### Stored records
━━━━━━━━

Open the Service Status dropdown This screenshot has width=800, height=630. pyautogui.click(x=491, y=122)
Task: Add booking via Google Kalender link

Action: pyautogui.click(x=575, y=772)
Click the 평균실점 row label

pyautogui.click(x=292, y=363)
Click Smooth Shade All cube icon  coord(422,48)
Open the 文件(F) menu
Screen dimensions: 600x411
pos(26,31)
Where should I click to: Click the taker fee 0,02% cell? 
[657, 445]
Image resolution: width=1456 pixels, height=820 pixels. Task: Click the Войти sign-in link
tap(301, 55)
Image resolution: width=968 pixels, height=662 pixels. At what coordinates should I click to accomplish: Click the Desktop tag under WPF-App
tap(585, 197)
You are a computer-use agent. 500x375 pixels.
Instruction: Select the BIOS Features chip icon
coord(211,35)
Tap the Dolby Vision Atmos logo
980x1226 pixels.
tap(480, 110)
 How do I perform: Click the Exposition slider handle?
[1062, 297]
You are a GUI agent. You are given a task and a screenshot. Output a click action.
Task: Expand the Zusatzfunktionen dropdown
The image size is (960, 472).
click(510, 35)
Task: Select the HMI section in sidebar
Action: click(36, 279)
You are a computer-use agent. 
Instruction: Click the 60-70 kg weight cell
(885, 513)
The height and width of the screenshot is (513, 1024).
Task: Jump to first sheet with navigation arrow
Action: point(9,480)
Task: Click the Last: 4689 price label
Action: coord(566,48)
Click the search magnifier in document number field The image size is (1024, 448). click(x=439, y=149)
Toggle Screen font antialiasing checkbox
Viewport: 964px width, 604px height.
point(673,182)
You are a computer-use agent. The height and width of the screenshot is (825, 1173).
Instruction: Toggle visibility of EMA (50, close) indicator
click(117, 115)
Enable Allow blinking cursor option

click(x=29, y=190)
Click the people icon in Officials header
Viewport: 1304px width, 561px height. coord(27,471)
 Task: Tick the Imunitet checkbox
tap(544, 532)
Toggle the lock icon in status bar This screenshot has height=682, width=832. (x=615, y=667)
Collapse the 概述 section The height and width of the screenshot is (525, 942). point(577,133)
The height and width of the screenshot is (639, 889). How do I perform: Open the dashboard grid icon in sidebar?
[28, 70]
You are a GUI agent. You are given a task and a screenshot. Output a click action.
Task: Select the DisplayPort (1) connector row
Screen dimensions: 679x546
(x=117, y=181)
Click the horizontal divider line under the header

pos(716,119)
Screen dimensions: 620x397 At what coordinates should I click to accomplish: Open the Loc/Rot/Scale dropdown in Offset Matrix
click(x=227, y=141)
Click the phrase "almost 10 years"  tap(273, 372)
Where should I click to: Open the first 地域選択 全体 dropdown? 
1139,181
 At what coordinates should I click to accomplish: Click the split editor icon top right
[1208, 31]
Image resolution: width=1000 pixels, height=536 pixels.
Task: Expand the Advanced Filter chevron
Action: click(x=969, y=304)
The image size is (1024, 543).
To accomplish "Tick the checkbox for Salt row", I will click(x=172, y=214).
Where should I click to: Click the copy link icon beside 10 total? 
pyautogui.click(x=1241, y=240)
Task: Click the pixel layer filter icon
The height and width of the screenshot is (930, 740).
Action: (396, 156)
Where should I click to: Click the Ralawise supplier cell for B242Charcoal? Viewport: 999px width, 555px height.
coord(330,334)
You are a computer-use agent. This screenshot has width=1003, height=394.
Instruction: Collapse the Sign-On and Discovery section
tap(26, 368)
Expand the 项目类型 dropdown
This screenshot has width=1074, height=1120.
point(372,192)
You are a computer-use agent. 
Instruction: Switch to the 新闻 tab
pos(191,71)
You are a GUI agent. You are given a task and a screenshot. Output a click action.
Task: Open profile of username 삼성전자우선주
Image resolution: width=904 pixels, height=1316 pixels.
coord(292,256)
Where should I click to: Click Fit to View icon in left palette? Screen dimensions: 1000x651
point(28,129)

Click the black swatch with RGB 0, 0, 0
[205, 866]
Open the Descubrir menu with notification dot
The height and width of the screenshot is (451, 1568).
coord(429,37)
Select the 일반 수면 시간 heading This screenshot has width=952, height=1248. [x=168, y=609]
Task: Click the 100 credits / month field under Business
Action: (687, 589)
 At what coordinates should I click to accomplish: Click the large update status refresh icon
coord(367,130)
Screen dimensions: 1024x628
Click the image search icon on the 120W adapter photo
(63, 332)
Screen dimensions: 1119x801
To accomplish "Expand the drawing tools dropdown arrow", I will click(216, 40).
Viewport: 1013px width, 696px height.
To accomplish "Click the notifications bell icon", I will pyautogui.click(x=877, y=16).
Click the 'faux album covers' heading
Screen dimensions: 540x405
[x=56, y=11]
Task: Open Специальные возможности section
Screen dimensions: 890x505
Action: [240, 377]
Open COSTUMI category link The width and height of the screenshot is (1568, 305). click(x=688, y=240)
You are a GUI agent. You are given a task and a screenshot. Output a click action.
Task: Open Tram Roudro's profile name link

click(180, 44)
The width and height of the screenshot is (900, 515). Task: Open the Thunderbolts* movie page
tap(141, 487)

━━━━━━━━

### Work to be completed
An exact repetition of all the records above is required.

### Solution
Open the Service Status dropdown This screenshot has width=800, height=630. pyautogui.click(x=491, y=122)
Task: Add booking via Google Kalender link

Action: pyautogui.click(x=575, y=772)
Click the 평균실점 row label

pyautogui.click(x=292, y=363)
Click Smooth Shade All cube icon  coord(422,48)
Open the 文件(F) menu
Screen dimensions: 600x411
pos(26,31)
Where should I click to: Click the taker fee 0,02% cell? 
[657, 445]
Image resolution: width=1456 pixels, height=820 pixels. Task: Click the Войти sign-in link
tap(301, 55)
Image resolution: width=968 pixels, height=662 pixels. At what coordinates should I click to accomplish: Click the Desktop tag under WPF-App
tap(585, 197)
You are a computer-use agent. 500x375 pixels.
Instruction: Select the BIOS Features chip icon
coord(211,35)
Tap the Dolby Vision Atmos logo
980x1226 pixels.
tap(480, 110)
 How do I perform: Click the Exposition slider handle?
[1062, 297]
You are a GUI agent. You are given a task and a screenshot. Output a click action.
Task: Expand the Zusatzfunktionen dropdown
The image size is (960, 472).
click(510, 35)
Task: Select the HMI section in sidebar
Action: click(36, 279)
You are a computer-use agent. 
Instruction: Click the 60-70 kg weight cell
(885, 513)
The height and width of the screenshot is (513, 1024).
Task: Jump to first sheet with navigation arrow
Action: point(9,480)
Task: Click the Last: 4689 price label
Action: coord(566,48)
Click the search magnifier in document number field The image size is (1024, 448). click(x=439, y=149)
Toggle Screen font antialiasing checkbox
Viewport: 964px width, 604px height.
point(673,182)
You are a computer-use agent. The height and width of the screenshot is (825, 1173).
Instruction: Toggle visibility of EMA (50, close) indicator
click(117, 115)
Enable Allow blinking cursor option

click(x=29, y=190)
Click the people icon in Officials header
Viewport: 1304px width, 561px height. coord(27,471)
 Task: Tick the Imunitet checkbox
tap(544, 532)
Toggle the lock icon in status bar This screenshot has height=682, width=832. (x=615, y=667)
Collapse the 概述 section The height and width of the screenshot is (525, 942). point(577,133)
The height and width of the screenshot is (639, 889). How do I perform: Open the dashboard grid icon in sidebar?
[28, 70]
You are a GUI agent. You are given a task and a screenshot. Output a click action.
Task: Select the DisplayPort (1) connector row
Screen dimensions: 679x546
(x=117, y=181)
Click the horizontal divider line under the header

pos(716,119)
Screen dimensions: 620x397 At what coordinates should I click to accomplish: Open the Loc/Rot/Scale dropdown in Offset Matrix
click(x=227, y=141)
Click the phrase "almost 10 years"  tap(273, 372)
Where should I click to: Open the first 地域選択 全体 dropdown? 
1139,181
 At what coordinates should I click to accomplish: Click the split editor icon top right
[1208, 31]
Image resolution: width=1000 pixels, height=536 pixels.
Task: Expand the Advanced Filter chevron
Action: click(x=969, y=304)
The image size is (1024, 543).
To accomplish "Tick the checkbox for Salt row", I will click(x=172, y=214).
Where should I click to: Click the copy link icon beside 10 total? 
pyautogui.click(x=1241, y=240)
Task: Click the pixel layer filter icon
The height and width of the screenshot is (930, 740).
Action: (396, 156)
Where should I click to: Click the Ralawise supplier cell for B242Charcoal? Viewport: 999px width, 555px height.
coord(330,334)
You are a computer-use agent. This screenshot has width=1003, height=394.
Instruction: Collapse the Sign-On and Discovery section
tap(26, 368)
Expand the 项目类型 dropdown
This screenshot has width=1074, height=1120.
point(372,192)
You are a computer-use agent. 
Instruction: Switch to the 新闻 tab
pos(191,71)
You are a GUI agent. You are given a task and a screenshot. Output a click action.
Task: Open profile of username 삼성전자우선주
Image resolution: width=904 pixels, height=1316 pixels.
coord(292,256)
Where should I click to: Click Fit to View icon in left palette? Screen dimensions: 1000x651
point(28,129)

Click the black swatch with RGB 0, 0, 0
[205, 866]
Open the Descubrir menu with notification dot
The height and width of the screenshot is (451, 1568).
coord(429,37)
Select the 일반 수면 시간 heading This screenshot has width=952, height=1248. [x=168, y=609]
Task: Click the 100 credits / month field under Business
Action: (687, 589)
 At what coordinates should I click to accomplish: Click the large update status refresh icon
coord(367,130)
Screen dimensions: 1024x628
Click the image search icon on the 120W adapter photo
(63, 332)
Screen dimensions: 1119x801
To accomplish "Expand the drawing tools dropdown arrow", I will click(216, 40).
Viewport: 1013px width, 696px height.
To accomplish "Click the notifications bell icon", I will pyautogui.click(x=877, y=16).
Click the 'faux album covers' heading
Screen dimensions: 540x405
[x=56, y=11]
Task: Open Специальные возможности section
Screen dimensions: 890x505
Action: [240, 377]
Open COSTUMI category link The width and height of the screenshot is (1568, 305). click(x=688, y=240)
You are a GUI agent. You are given a task and a screenshot. Output a click action.
Task: Open Tram Roudro's profile name link

click(180, 44)
The width and height of the screenshot is (900, 515). Task: Open the Thunderbolts* movie page
tap(141, 487)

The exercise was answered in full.